Extracted material Block Start
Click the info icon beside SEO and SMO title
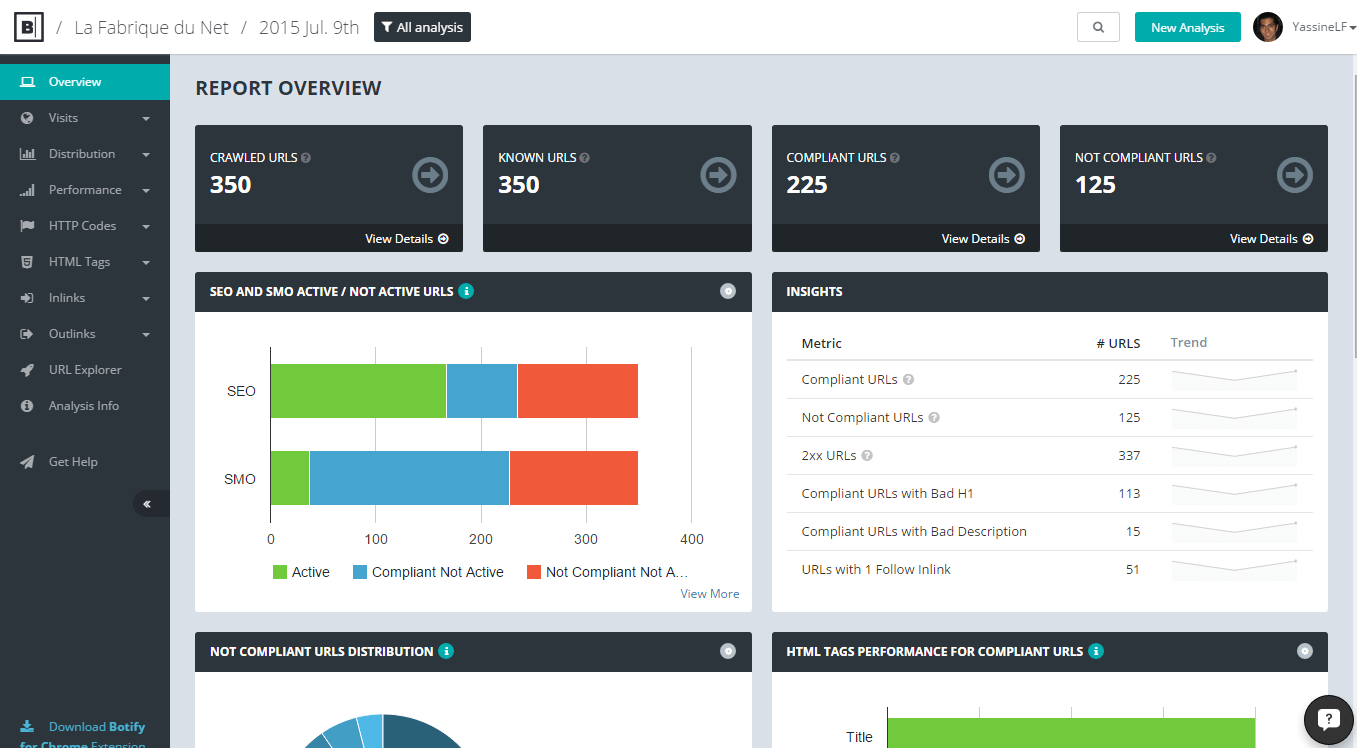The height and width of the screenshot is (748, 1357). pyautogui.click(x=466, y=292)
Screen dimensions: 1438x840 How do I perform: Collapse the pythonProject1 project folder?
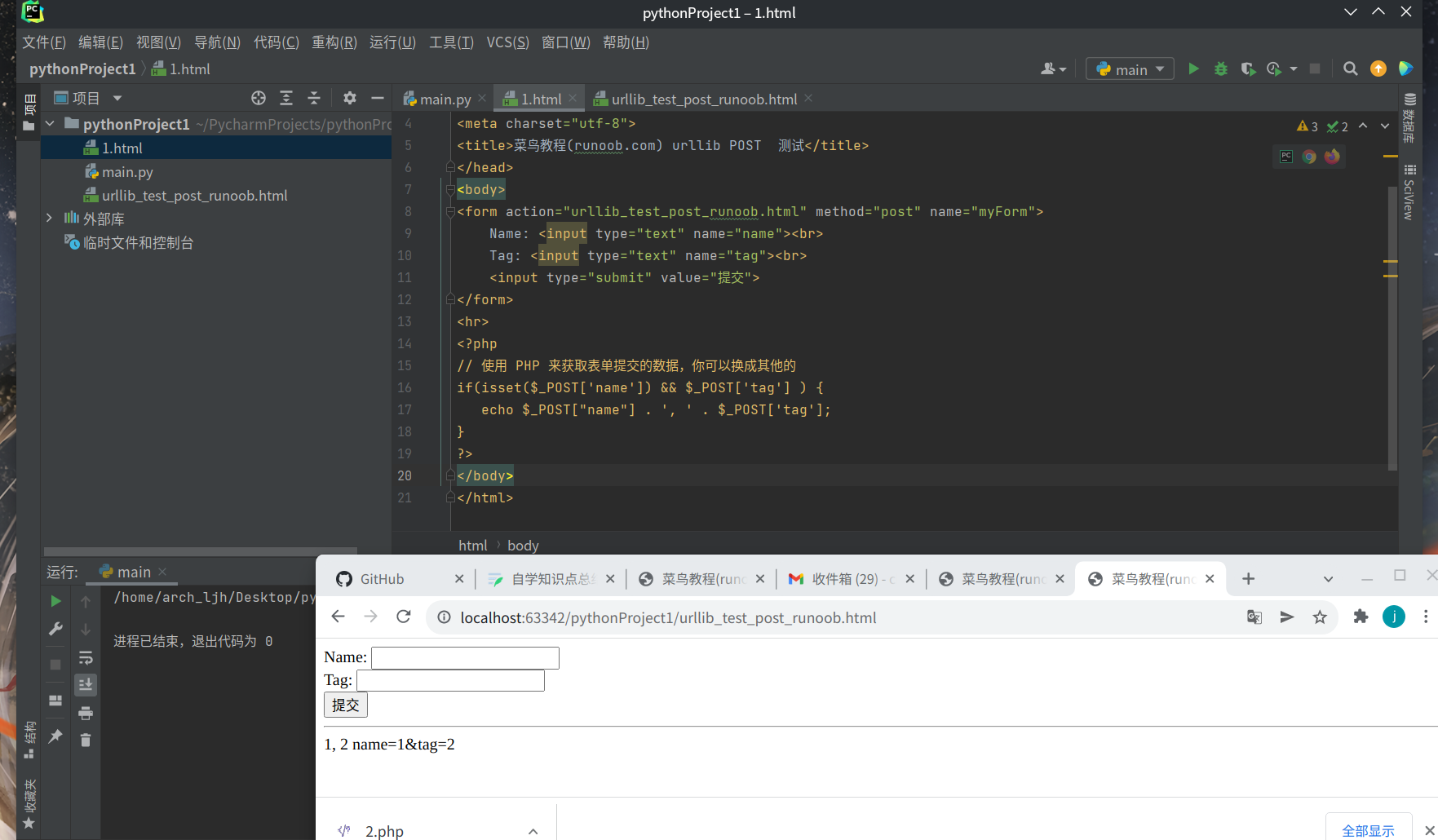pyautogui.click(x=50, y=124)
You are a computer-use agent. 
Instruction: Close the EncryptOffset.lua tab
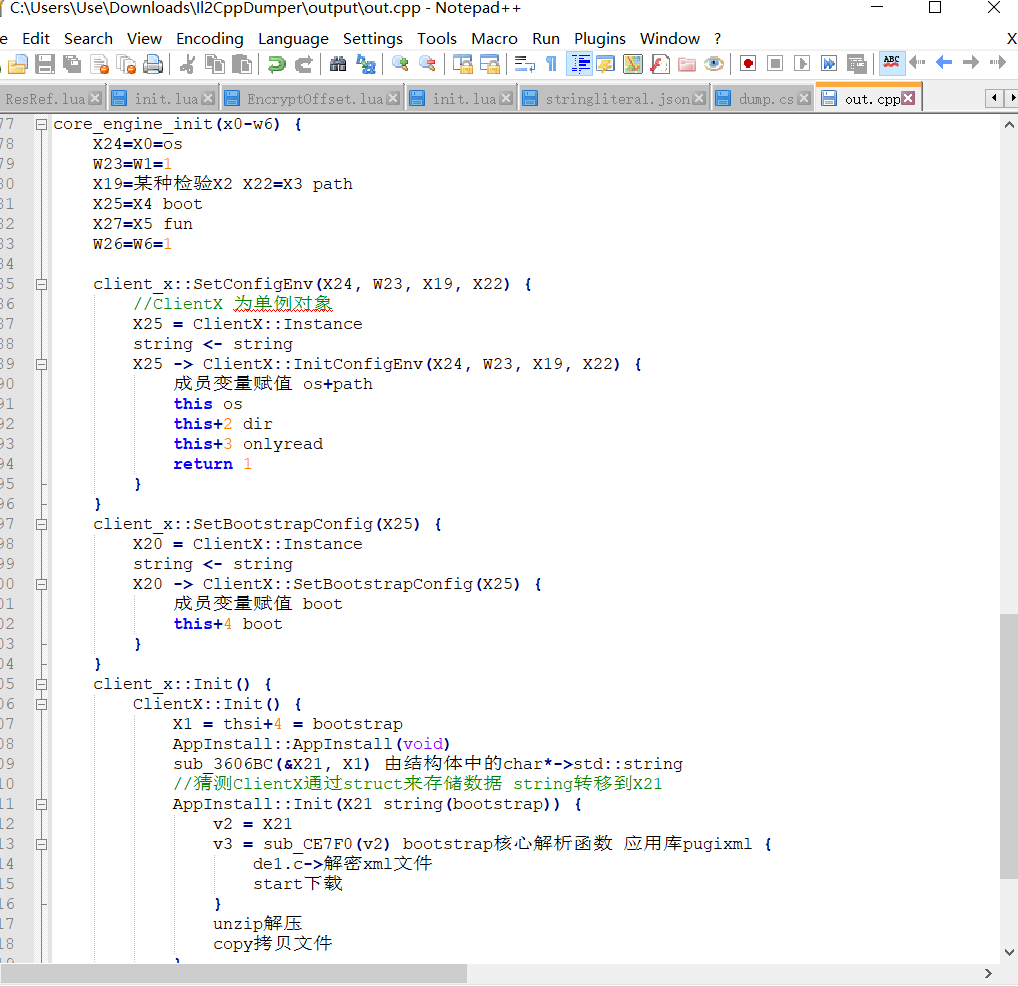coord(392,99)
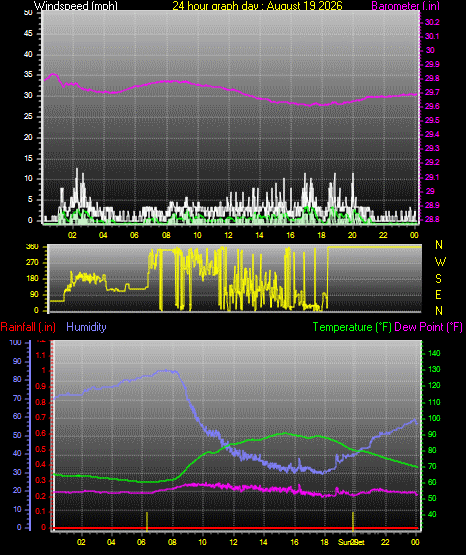Click the 12 hour label under windspeed graph
Screen dimensions: 466x555
pos(228,235)
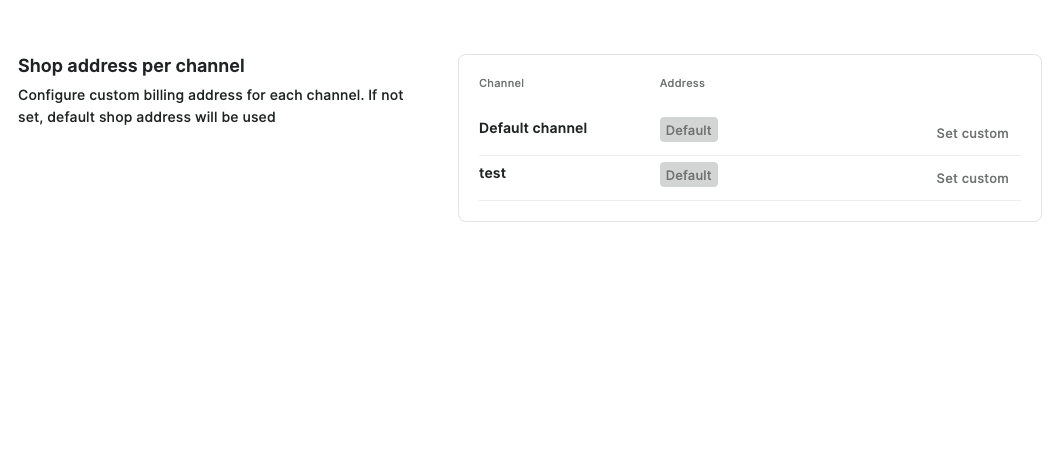Click the Channel column header
The height and width of the screenshot is (461, 1056).
point(501,83)
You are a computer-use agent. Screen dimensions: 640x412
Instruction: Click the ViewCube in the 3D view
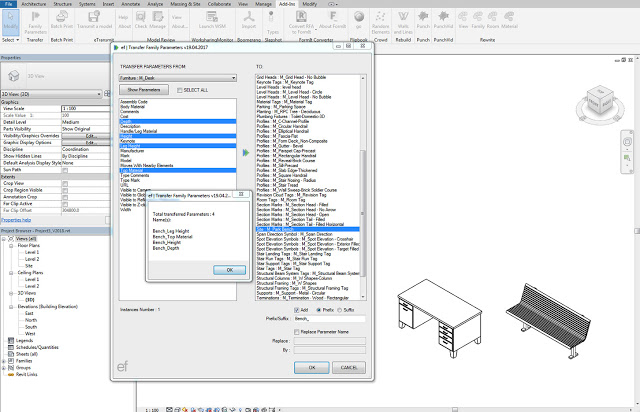pyautogui.click(x=600, y=102)
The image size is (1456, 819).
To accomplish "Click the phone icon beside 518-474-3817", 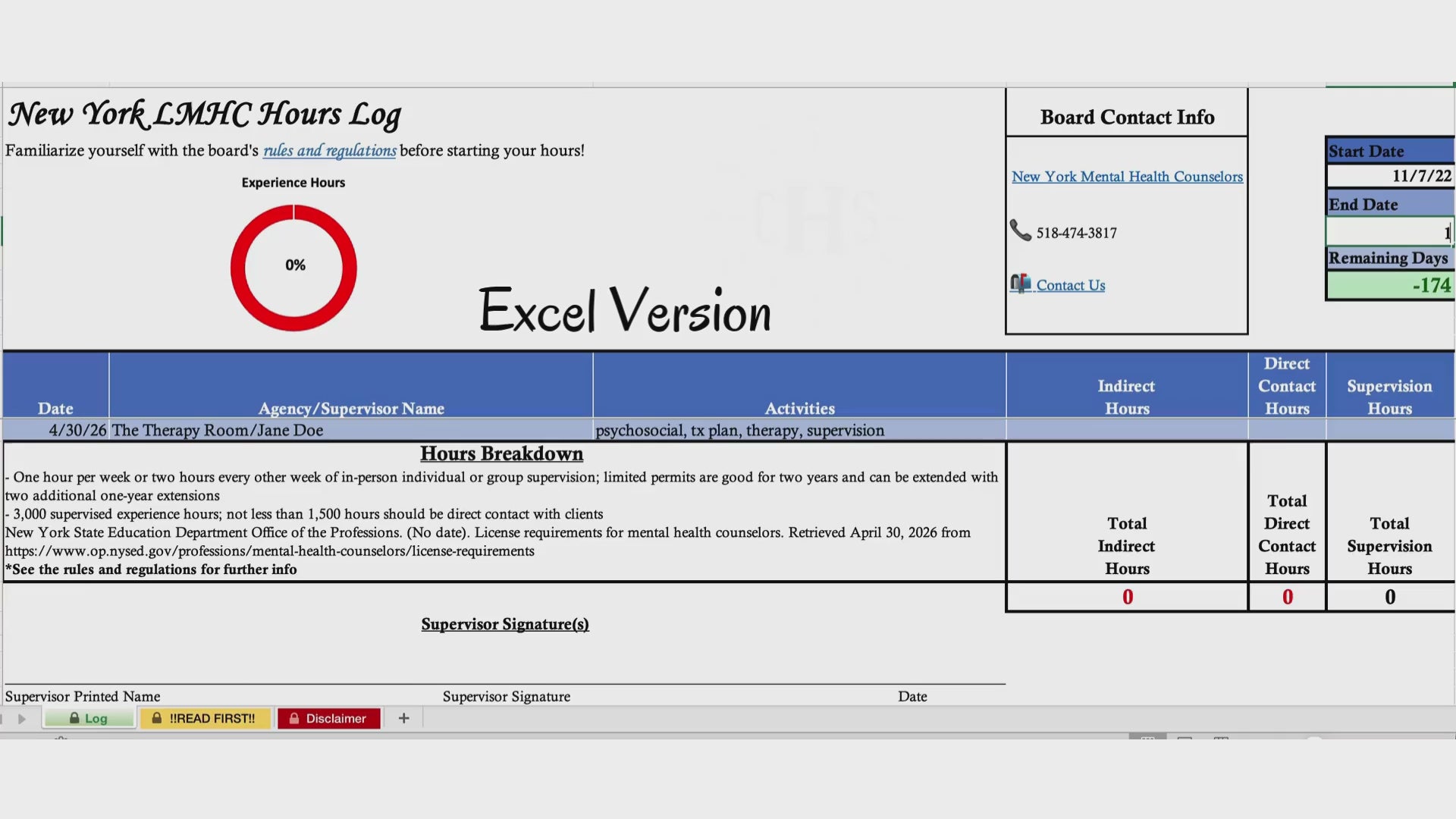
Extracted material Block End
### What the task asks
Search each line of the data above for "computer", and copy the lines where it occurs.

### Task output
You are a computer-use agent. 
You are a computer-use agent. Screen dimensions: 640x412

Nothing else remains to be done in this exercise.